# White Marlin 6/25



## Get'n Wade (Oct 28, 2007)

Headed out Looking for Hoo yesterday aboard Harveys 26'cc. Found Blue Water and a nice weedline southwest of the Elbow picked up a Barracuda ,15 small Dolphin and a White, it gave us a couple of nice jumps, had agreat timew/ Harvey,Roy,Randy and Brian. The Marlin ate a Williamson skirted Ballyhoo @ 8 knts. What a blast! Revived fish swam away fine.


----------



## Cuz (Oct 1, 2007)

Good fish and cool pics


----------



## skullworks (Oct 2, 2007)

Congrats! Sounds like a great time! :clap


----------



## mpmorr (Oct 3, 2007)

Very nice, congrats.


----------



## reelfinatical (Sep 30, 2007)

EXCELLENT fish & pics!!


----------



## DISANTO (Oct 1, 2007)

That's awesome! Congrats. Any time you catch a billfish, consider your trip outstanding! (I know I would trade a boat load of wahoo and dolphin for one billfish!) Great pics!!!!

Great day on the water, and thanks for the report. It's nice to know there's still some blue water close in.


----------



## recess (Oct 8, 2007)

Nice catch. Congrats on your released white.:bowdown


----------



## destincabo (Nov 4, 2007)

_To be done_:
A) In the white marlin thread, what bait did the marlin take, and at what trolling speed?
B) Reproduce word for word the part of the white marlin thread that begins with the words containing "## DISANTO (Oct" and ends with "(Oct 8, 2007)".

_Information supplied_:
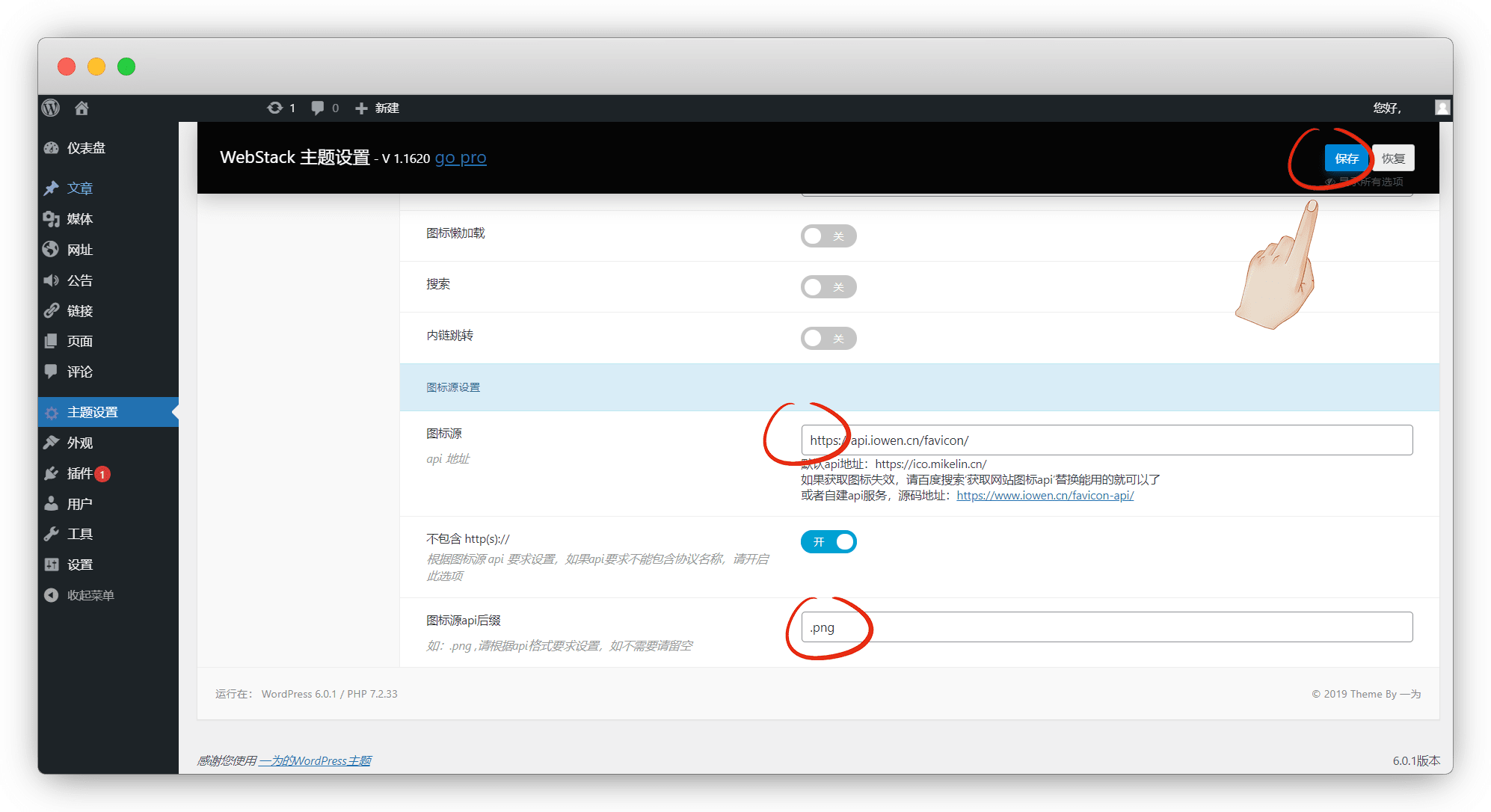The height and width of the screenshot is (812, 1491).
Task: Open the site home icon
Action: (82, 108)
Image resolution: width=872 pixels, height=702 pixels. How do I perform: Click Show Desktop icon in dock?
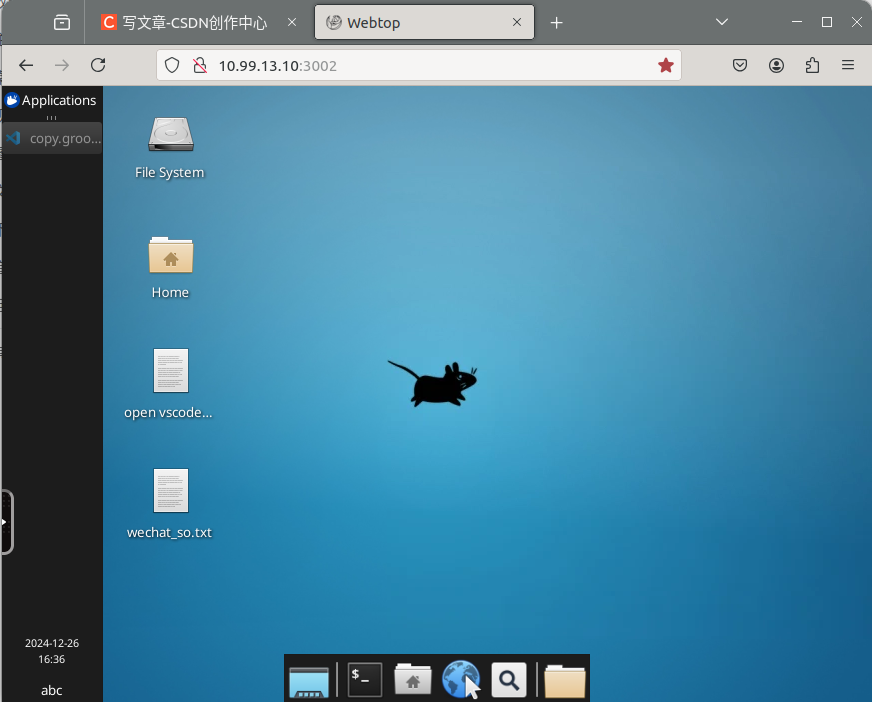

_Answers provided_:
A) A Williamson skirted Ballyhoo at 8 knots.

B)
## DISANTO (Oct 1, 2007)

That's awesome! Congrats. Any time you catch a billfish, consider your trip outstanding! (I know I would trade a boat load of wahoo and dolphin for one billfish!) Great pics!!!!

Great day on the water, and thanks for the report. It's nice to know there's still some blue water close in.


----------



## recess (Oct 8, 2007)